Word and element pointing items
>> START
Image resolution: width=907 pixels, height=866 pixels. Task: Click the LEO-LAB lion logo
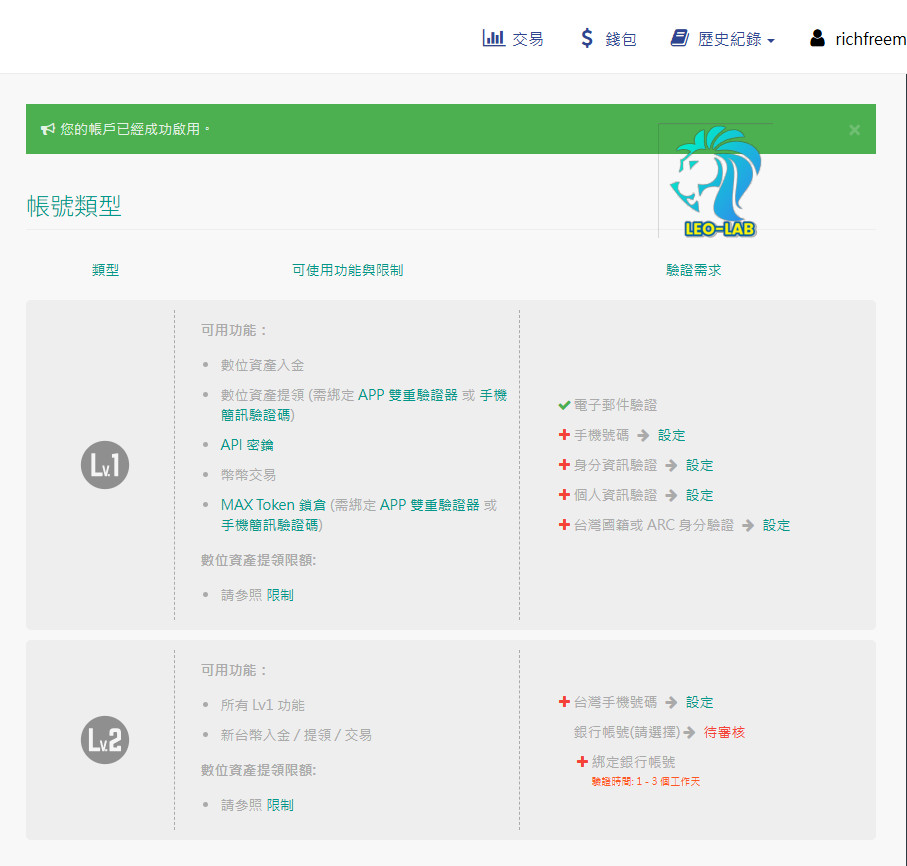(x=716, y=182)
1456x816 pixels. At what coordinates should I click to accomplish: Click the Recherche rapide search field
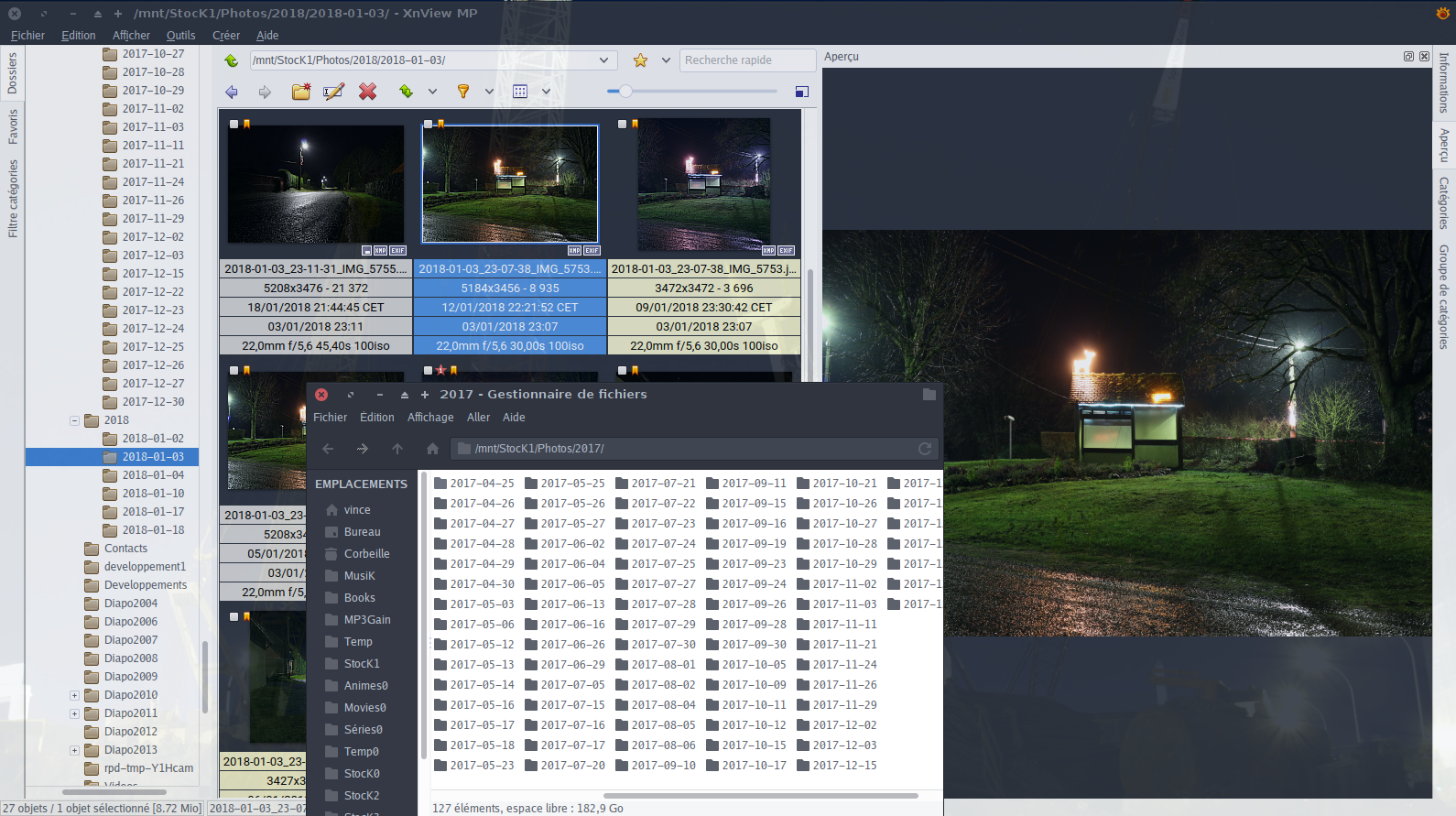746,60
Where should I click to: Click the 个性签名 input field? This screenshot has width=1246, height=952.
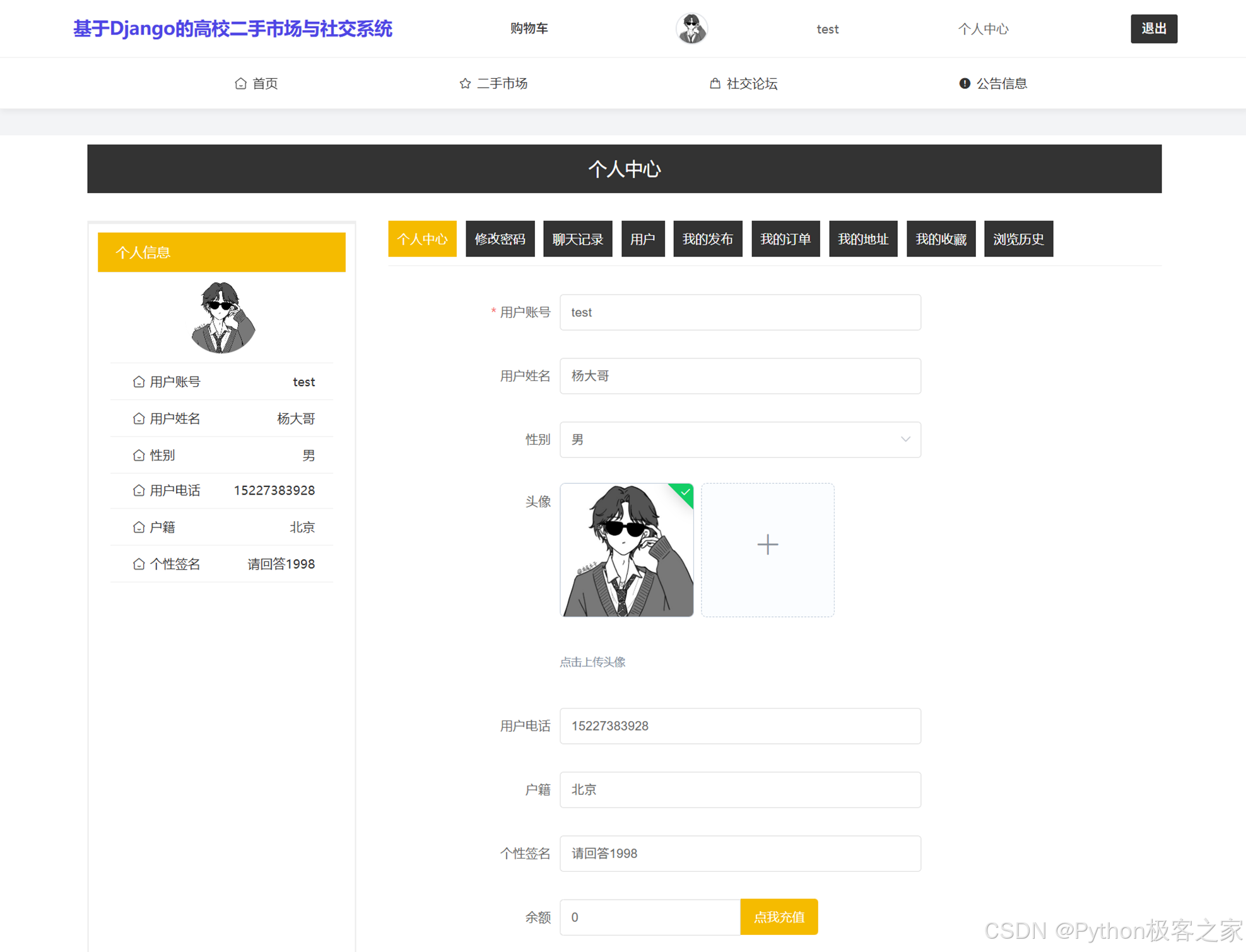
>> END
— TASK GOAL —
Copy out each of the items above word for word, leaving out the pictures.

— CORRECT OUTPUT —
Image resolution: width=907 pixels, height=866 pixels. Task: Click the LEO-LAB lion logo
(x=716, y=182)
1456x816 pixels. At what coordinates should I click to accomplish: Click the Recherche rapide search field
746,60
Where should I click to: Click the 个性签名 input field? This screenshot has width=1246, height=952.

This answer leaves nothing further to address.